**Task to carry out**. For the records below, copy exactly the span that begins at the line containing "The image size is (393, 704)." and stops after the line containing "The width and", minus any pictures.

Screenshot grounding data:
=-=-=

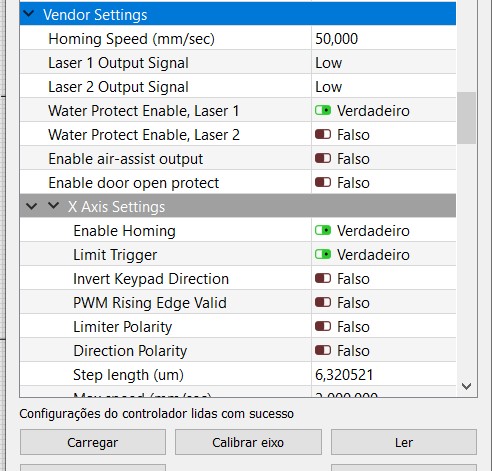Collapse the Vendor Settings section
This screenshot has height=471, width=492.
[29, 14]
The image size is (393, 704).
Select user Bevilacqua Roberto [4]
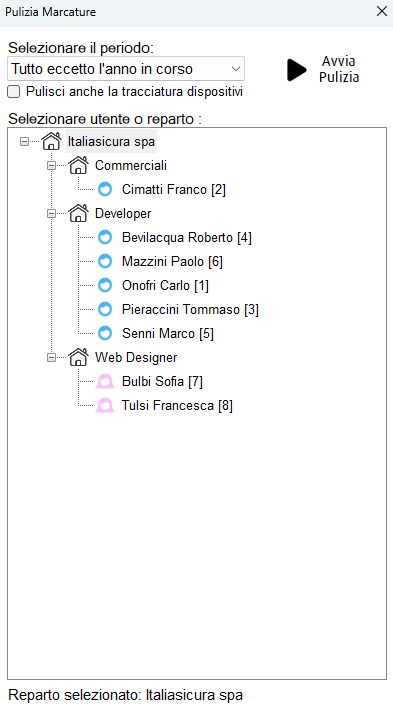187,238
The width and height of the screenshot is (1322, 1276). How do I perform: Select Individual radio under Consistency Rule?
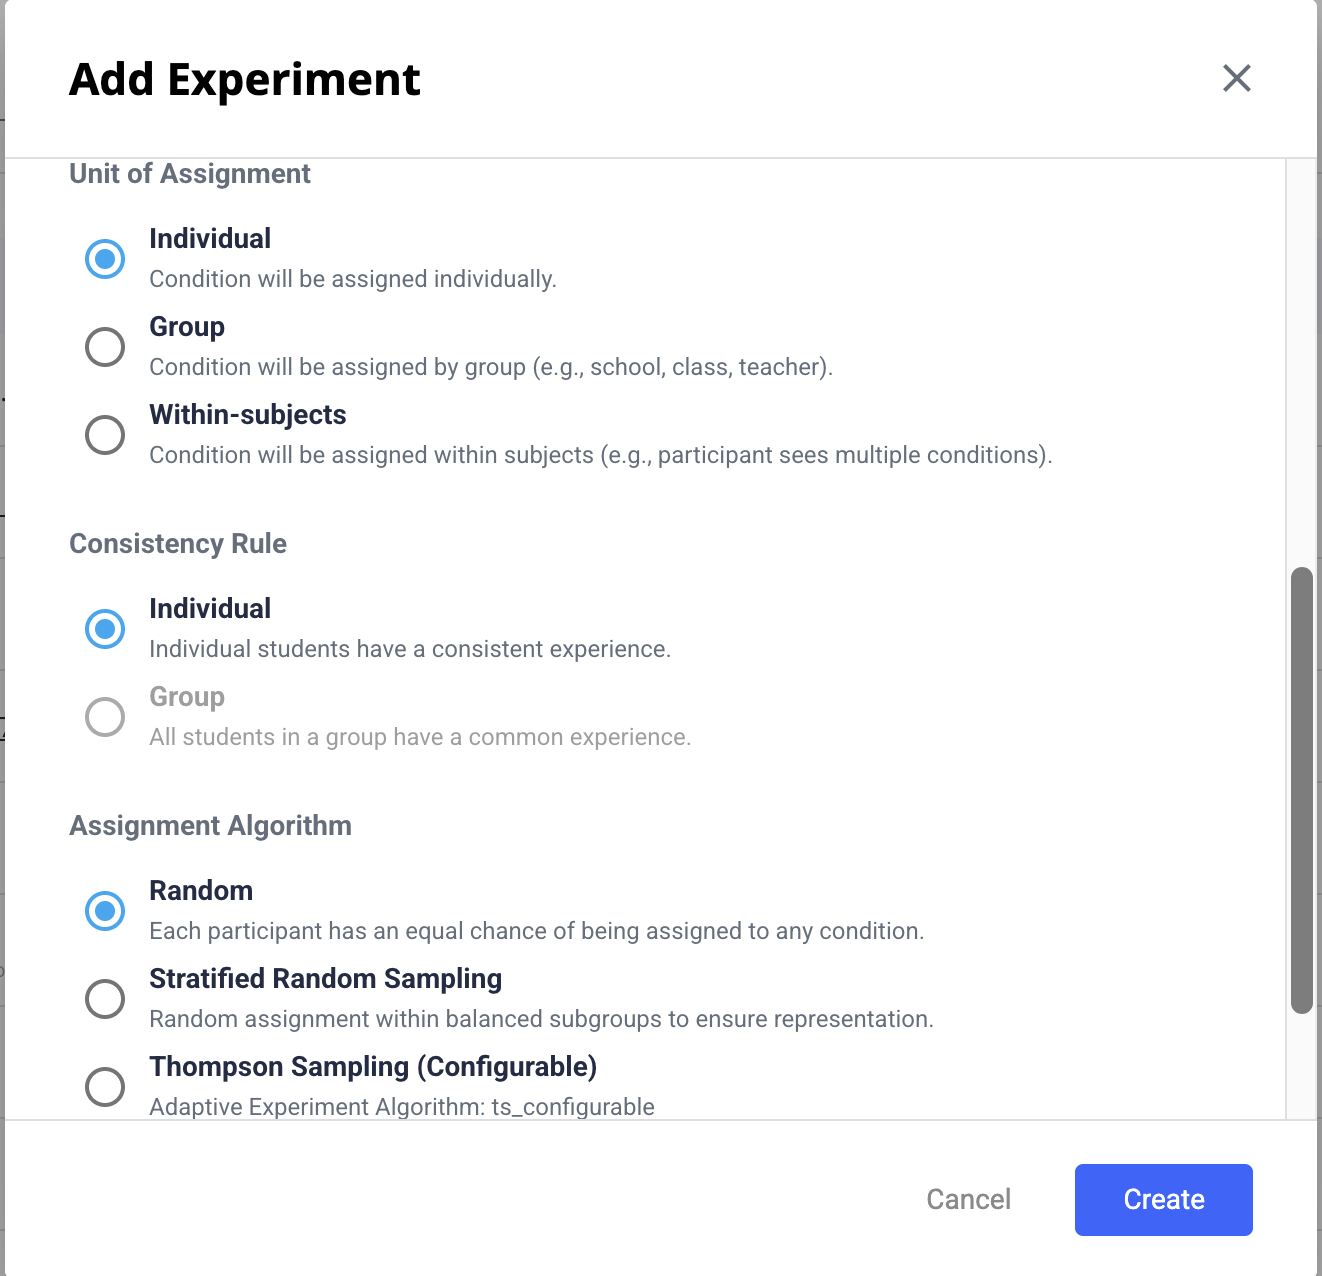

=-=-=

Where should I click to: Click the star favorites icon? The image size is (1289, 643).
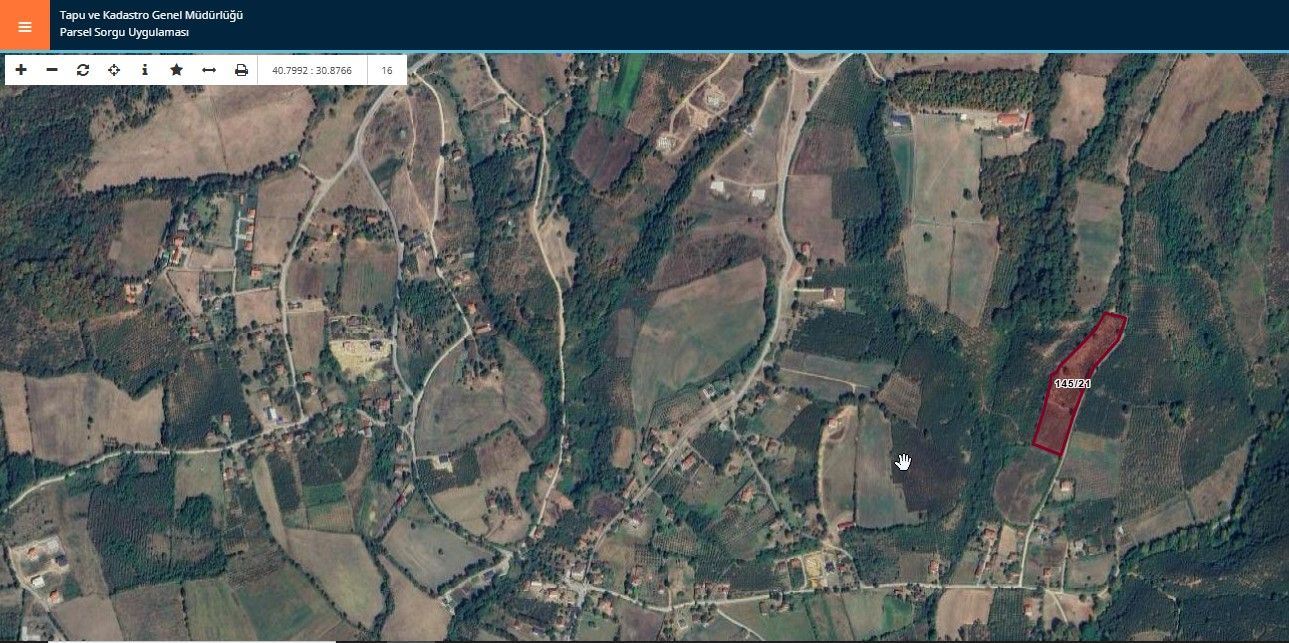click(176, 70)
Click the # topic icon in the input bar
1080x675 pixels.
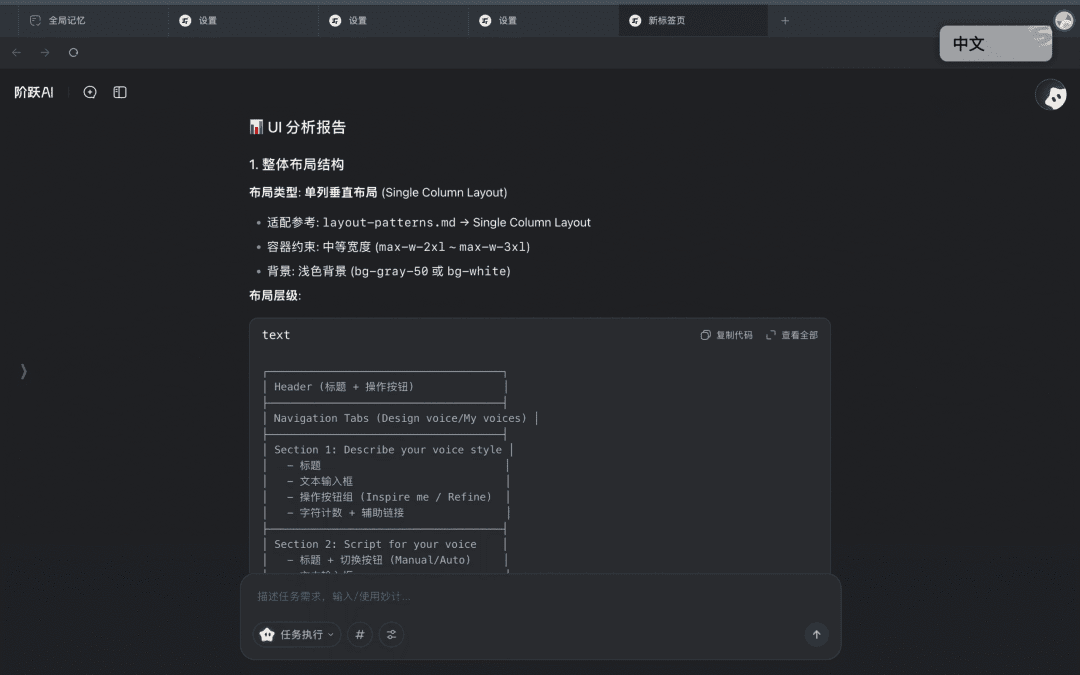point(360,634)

=-=-=

**Reply to the task**.
The image size is (393, 704).
Select user Bevilacqua Roberto [4]
187,238
The width and height of the screenshot is (1322, 1276). How do I perform: Select Individual radio under Consistency Rule?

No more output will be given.